Drink! \~/ Take your pick for the reason: propaganda masturbation or D13=capitol.

Sometimes I listen to them and sometimes I just watch the perfect line of Coin’s hair and try to decide if it’s a wig.

Because as we all know, wigs are fake, and fake is evil.

The doctors say it’s from the electrical shock he received in the arena, but I know it’s a lot more complicated than that. I know that Finnick can’t focus on anything in 13 because he’s trying so hard to see what’s happening in the Capitol to Annie, the mad girl from his district who’s the only person on earth he loves.

…sweetie, there’s a reason you’re not a doctor and this is it.

Despite serious reservations, I had to forgive Finnick for his role in the conspiracy that landed me here. He, at least, has some idea of what I’m going through.

But those other people who are actually fighting the war and losing friends and loved ones all the time, psh, fuck em.  They can’t possibly understand!

To become the Mockingjay … could any good I do possibly outweigh the damage?

I actually don’t have any problem with Katniss thinking she’s killed basically everyone so far.  She’s wrong, because those people were acting of their own volition and she actually did very little to prompt them.  But she’s been through a lot and survivors guilt is weird that way.

But if she’s got therapists like she mentioned before, shouldn’t they be going over this?

Thousands of people are dead, but he has survived and even looks well fed. On what?

How about the thousands of dead people?

Not to be macabre, but seriously, if you have cats and you die at home, they will eat you.

I pick him up, stroking his fur, then go to the closet and dig out my game bag and unceremoniously stuff him in.

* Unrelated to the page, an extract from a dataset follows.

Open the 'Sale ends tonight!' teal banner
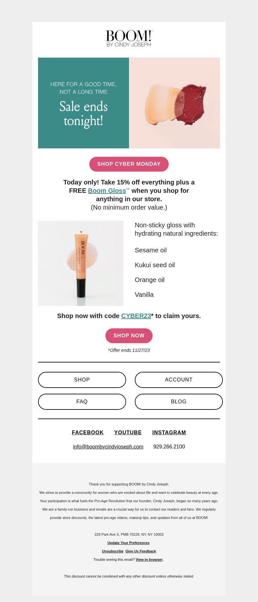 [84, 103]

Somehow, Buttercup does not scratch her to ribbons for this.

Then, inexplicably, my palms begin to sweat. A strange sensation creeps up the back of my neck. I whip around to face the room and find it empty. […]When I begin to gag at the stench, I back away and clear out.

…so the “stench” of the rose was heavy enough to actively gag you, but you didn’t notice it when you walked in?  Instead you “inexplicably” got nervous?

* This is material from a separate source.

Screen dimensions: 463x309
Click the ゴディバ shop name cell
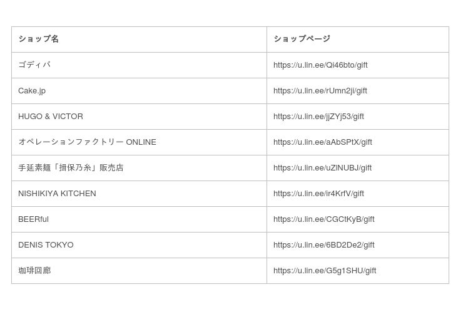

Was there an editor at all for this?

But perhaps the rose didn’t seem noteworthy to them. Only to me.

A fresh rose that smells that strong in an abandoned house would be noteworthy. 

On the lawn, I frantically signal to the hovercraft while Buttercup thrashes. I jab him with my elbow, but this only infuriates him.

NO, WHAT THIS DOES IS FRIGHTEN HIM.  HE’S A CAT AND YOU STUFFED HIM IN A BAG AND THEN HIT HIM.  HE DOESN’T KNOW WHAT’S GOING ON, HE JUST KNOWS HE CAN’T SEE OR MOVE AND SOMETHING IS HITTING HIM, HOW DO YOU NOT REALIZE THAT THIS IS NOT OKAY?

Like I either imagined it, which is quite possible, or I’m overreacting, which will buy me a trip back to the drug-induced dreamland I’m trying so hard to escape.

Okay, but if you tell them, they can go and look at it, so it’d be pretty easy to say she didn’t imagine it.  Also, she got a bit scared and then left the house at a reasonable pace and said she’s done now.  How is that overreacting?  What would they consider an “appropriate” reaction?  Taking it home with her?

Why the fuck would you drug someone for calmly saying “I sorta don’t like that”?

Also, if someone is coming in here to leave roses on the off-chance that they’ll scare Katniss, yes, that’s noteworthy to more people than just her.

Good lord, I’m wordy.  Well, it’s the first chapter.  There’s always more to talk about in the first chapter, because these books do not do “set up” very well.  I promise not to be so long-winded for the rest.

Episode of M*A*S*H you should watch instead: The Billfold Syndrome.